* [WORK REQUEST] In the article below on building event-driven applications with Apache Flink and Apache Kafka, what is a Kafka broker?

* [DOCUMENT SEGMENT]
▬▬▬▬▬▬

Building Event Driven Applications with Apache Flink, Apache Kafka and Amazon EMR — Part 1

Using Apache Flink and Apache Kafka to build responsive, data streaming pipelines — Architecture

Zain Haider
Retailo Tech
11 min readJun 24, 2022

--

Retailo Technologies is one of the fastest growing startups in the MENAP region that serves thousands of retailers in Pakistan, Saudi Arabia and the UAE. The Retailo App allows retailers to browse through thousands of products, make instant price comparisons and get them delivered the next day. Since the company’s inception in 2020, we’ve seen tremendous month-on-month growth.

Here at Retailo, we are scaling a real time event processing architecture to obtain business value from our high velocity and high volume data sources such as our delivery agent geo-coordinates. This blog post covers the architecture and the components used to implement an end to end streaming pipeline employing Apache Flink and Apache Kafka. To read about its implementation, check part 2 of this series of blogs here.

Retailo — simplifying retail through tech

Getting Started with Apache Kafka on MSK

Apache Kafka is a distributed data store optimized for ingesting and processing streaming data in real-time. Streaming data is data that is continuously generated by thousands of data sources. A streaming platform needs to handle this constant influx of data, and process the data sequentially and incrementally.

Kafka architecture is made up of topics, producers, consumers, consumer groups, clusters, brokers, partitions, replicas, leaders, and followers. The following diagram offers a simplified look at the architecture of a Kafka cluster.

Source : Kafka Architecture
  • A Kafka cluster can have 1 or more brokers and a replica is maintained on one broker.
  • Data is written on a topic by a producer, each topic can have 1 or more partitions and each partition has 1 or more replicas.
  • A topic can have 0 or more consumers, each identified by a consumer group ID.

Kafka provides two main functions to its users:

  • Publish and subscribe to streams of records.
  • Effectively store streams of records in the order in which records were generated.

Kafka is primarily used to build real-time streaming data pipelines and applications that adapt to the data streams.

Kafka Broker:

A Kafka broker is a server running in a Kafka cluster. Typically, multiple brokers work in concert to form the Kafka cluster and achieve load balancing and reliable redundancy and failover (this is explained in detail in Topic replication factor).

Bootstrap Servers:

‘Bootstrap servers’ is a comma-separated list of host and port pairs that are the addresses of the Kafka brokers in a Kafka cluster.

Kafka Topic:

A Kafka topic defines a channel through which data is streamed. Producers publish messages to topics, and consumers read messages from the topic they subscribe to. Topics organize and order messages, with particular types of messages published to particular topics. Topics are identified by unique names within a Kafka cluster, and there is no limit on the number of topics that can be created, it is important to note here that the number of topics can increase infinitesimally but the resources for the Kafka clusters have a limit and if the number of topic and consumers increase you might observe resource bottlenecks.

▬▬▬▬▬▬

* [RECORD EXTRACTS]
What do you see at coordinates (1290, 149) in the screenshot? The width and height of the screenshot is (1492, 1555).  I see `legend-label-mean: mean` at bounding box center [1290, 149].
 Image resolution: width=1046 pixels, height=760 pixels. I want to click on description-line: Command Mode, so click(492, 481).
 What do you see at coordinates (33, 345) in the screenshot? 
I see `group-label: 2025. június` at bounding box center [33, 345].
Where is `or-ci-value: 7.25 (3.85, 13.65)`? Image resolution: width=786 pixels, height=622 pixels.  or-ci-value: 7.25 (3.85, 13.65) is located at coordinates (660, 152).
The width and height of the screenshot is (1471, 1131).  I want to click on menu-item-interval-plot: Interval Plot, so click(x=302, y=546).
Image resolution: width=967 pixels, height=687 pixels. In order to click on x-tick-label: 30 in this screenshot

▬▬▬▬▬▬

* [ANSWER TO THIS EXERCISE] A server running in a Kafka cluster.